老头二话不说,一把把她的脑袋拉了进来。一会只见窦蛾也叫了起来,声音的分贝高到大家都出门躲避了,老头也出去了,就剩下了窦蛾仿佛把手镯带在手上和脑袋一块的蒙着,就象个待嫁的新娘子般模样。
“我只见过夜明珠可是却从来没有见过夜光的手镯,世界上怎么会有这个东西呢?……”双手紧紧的握着一对夜光地手镯,激动的说。

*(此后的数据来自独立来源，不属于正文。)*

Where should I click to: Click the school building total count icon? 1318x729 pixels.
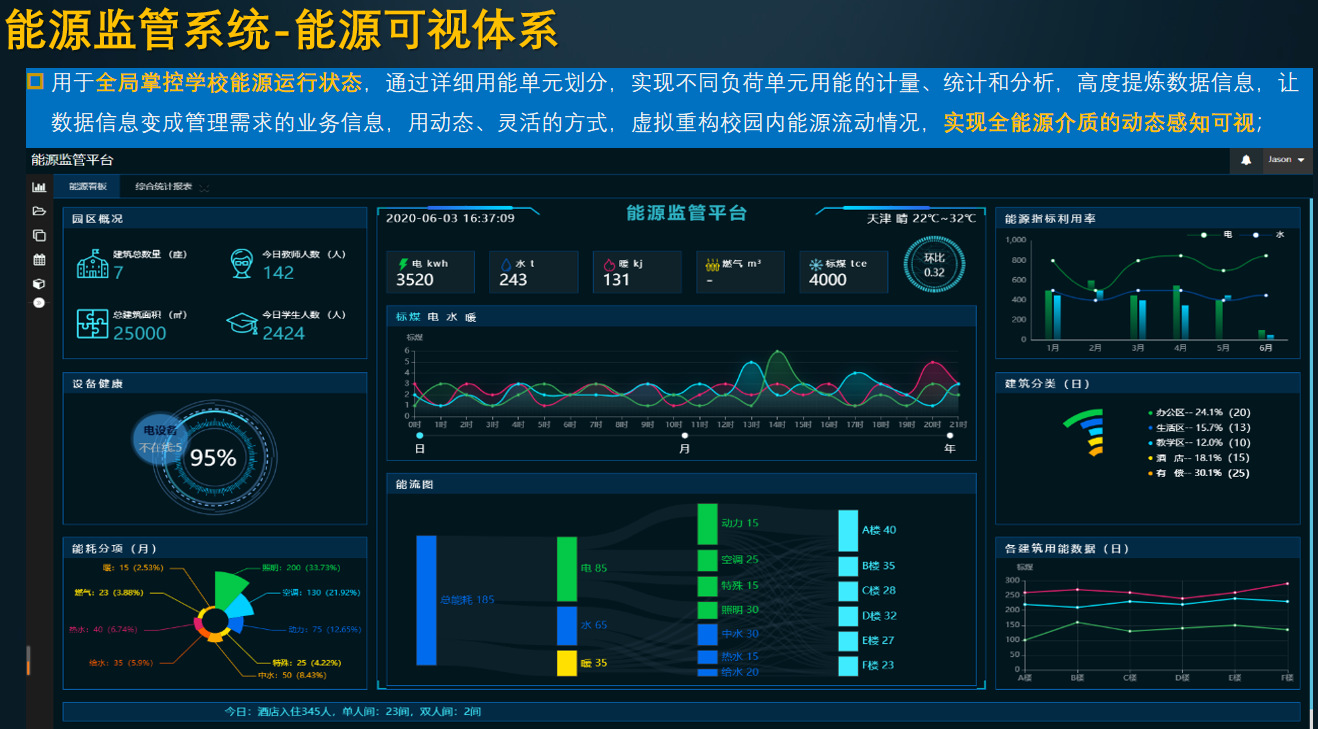[x=92, y=264]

“喜欢吗?”陵阳公笑眯眯地说道:“要是喜欢它就是你的了。”
窦蛾不说话,光拼命的点着头,傻笑着。
似乎想到了什么似的,陵阳公从窦蛾的手腕退下了一只说道:“这个应该给你的儿媳妇,一人一只,这样才显得公平嘛!”
刘母本来就已经对自己拿出家里的珍宝而后悔着,一听这话倒也松了口气。
窦蛾拼命的把陵阳公拉到一边悄悄的说道:“爷爷,你怎么不全部的敲诈过来了呢。”
陵阳公点了下她的脑袋说道:“你以为你爷爷我是强盗啊,我跟他家是老相识了,这次来可不是来敲诈勒索的。而是来有重要的事情办的。不过,我又发现了一个更重要的事情要办,哈哈。”说完抚须大笑。